— The input —

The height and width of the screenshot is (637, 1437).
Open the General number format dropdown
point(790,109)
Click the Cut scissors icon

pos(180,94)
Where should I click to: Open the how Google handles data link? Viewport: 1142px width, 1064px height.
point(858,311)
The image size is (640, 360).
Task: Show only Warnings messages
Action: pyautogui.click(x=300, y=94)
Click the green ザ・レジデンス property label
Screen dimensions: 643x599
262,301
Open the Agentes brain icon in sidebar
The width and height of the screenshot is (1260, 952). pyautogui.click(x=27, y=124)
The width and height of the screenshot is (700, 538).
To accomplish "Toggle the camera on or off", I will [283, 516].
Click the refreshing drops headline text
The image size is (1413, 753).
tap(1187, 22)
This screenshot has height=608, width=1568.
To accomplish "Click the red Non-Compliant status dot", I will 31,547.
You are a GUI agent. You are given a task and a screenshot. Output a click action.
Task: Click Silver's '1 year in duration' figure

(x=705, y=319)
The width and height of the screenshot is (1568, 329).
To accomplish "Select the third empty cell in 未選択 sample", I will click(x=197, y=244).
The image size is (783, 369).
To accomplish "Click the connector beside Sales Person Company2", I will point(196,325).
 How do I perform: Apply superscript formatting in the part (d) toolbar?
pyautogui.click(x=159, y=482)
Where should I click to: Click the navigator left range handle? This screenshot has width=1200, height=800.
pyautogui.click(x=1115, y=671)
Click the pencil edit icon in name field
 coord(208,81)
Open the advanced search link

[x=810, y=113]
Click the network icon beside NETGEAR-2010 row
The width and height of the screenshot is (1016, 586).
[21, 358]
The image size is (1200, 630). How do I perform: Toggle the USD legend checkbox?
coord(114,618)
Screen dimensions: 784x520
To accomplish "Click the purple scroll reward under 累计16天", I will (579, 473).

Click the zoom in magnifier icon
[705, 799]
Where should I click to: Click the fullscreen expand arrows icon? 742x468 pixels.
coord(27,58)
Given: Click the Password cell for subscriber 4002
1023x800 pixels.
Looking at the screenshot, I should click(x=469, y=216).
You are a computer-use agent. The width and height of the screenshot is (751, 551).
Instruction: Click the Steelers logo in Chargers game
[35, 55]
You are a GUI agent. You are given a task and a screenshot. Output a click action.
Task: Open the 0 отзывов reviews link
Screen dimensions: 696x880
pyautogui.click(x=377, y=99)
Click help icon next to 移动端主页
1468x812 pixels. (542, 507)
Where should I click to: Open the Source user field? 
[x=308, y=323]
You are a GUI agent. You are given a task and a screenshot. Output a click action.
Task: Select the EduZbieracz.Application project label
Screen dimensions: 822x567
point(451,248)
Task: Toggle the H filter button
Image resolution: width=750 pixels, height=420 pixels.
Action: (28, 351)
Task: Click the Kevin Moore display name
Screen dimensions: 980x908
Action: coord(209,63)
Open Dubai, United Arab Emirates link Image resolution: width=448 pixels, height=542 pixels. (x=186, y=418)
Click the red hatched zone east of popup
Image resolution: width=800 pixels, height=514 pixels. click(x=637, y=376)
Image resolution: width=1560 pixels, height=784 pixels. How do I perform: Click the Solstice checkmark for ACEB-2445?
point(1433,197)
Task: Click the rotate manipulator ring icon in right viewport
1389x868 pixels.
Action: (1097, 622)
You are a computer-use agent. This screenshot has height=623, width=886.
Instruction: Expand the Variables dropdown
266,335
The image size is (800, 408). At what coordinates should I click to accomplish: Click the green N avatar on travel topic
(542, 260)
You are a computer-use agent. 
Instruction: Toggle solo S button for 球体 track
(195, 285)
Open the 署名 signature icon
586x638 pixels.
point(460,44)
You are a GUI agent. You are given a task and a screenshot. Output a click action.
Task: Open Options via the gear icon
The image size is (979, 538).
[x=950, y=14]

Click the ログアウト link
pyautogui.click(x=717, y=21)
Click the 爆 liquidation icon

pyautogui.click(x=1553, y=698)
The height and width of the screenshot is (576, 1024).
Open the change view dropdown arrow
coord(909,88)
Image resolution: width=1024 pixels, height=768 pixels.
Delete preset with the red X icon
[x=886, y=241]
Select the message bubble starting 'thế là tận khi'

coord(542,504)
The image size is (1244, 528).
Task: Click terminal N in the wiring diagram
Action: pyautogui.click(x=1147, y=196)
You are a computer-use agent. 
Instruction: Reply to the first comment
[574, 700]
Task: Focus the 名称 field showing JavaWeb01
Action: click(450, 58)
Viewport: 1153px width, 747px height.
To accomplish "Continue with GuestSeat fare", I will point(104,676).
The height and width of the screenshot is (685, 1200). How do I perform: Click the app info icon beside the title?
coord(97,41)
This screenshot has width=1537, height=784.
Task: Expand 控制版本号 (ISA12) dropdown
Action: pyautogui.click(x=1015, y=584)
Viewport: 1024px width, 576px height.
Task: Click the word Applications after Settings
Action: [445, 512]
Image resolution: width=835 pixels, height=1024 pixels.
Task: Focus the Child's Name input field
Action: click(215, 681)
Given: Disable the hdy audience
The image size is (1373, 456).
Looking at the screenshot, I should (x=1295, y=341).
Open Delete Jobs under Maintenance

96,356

— What you will do —
Emit an exact copy of the lines spanning the start of the records to the line containing "This screenshot has height=608, width=1568.", inclusive, and no other output.

— Finished exercise —
The height and width of the screenshot is (637, 1437).
Open the General number format dropdown
point(790,109)
Click the Cut scissors icon

pos(180,94)
Where should I click to: Open the how Google handles data link? Viewport: 1142px width, 1064px height.
point(858,311)
The image size is (640, 360).
Task: Show only Warnings messages
Action: pyautogui.click(x=300, y=94)
Click the green ザ・レジデンス property label
Screen dimensions: 643x599
262,301
Open the Agentes brain icon in sidebar
The width and height of the screenshot is (1260, 952). pyautogui.click(x=27, y=124)
The width and height of the screenshot is (700, 538).
To accomplish "Toggle the camera on or off", I will [283, 516].
Click the refreshing drops headline text
The image size is (1413, 753).
tap(1187, 22)
This screenshot has height=608, width=1568.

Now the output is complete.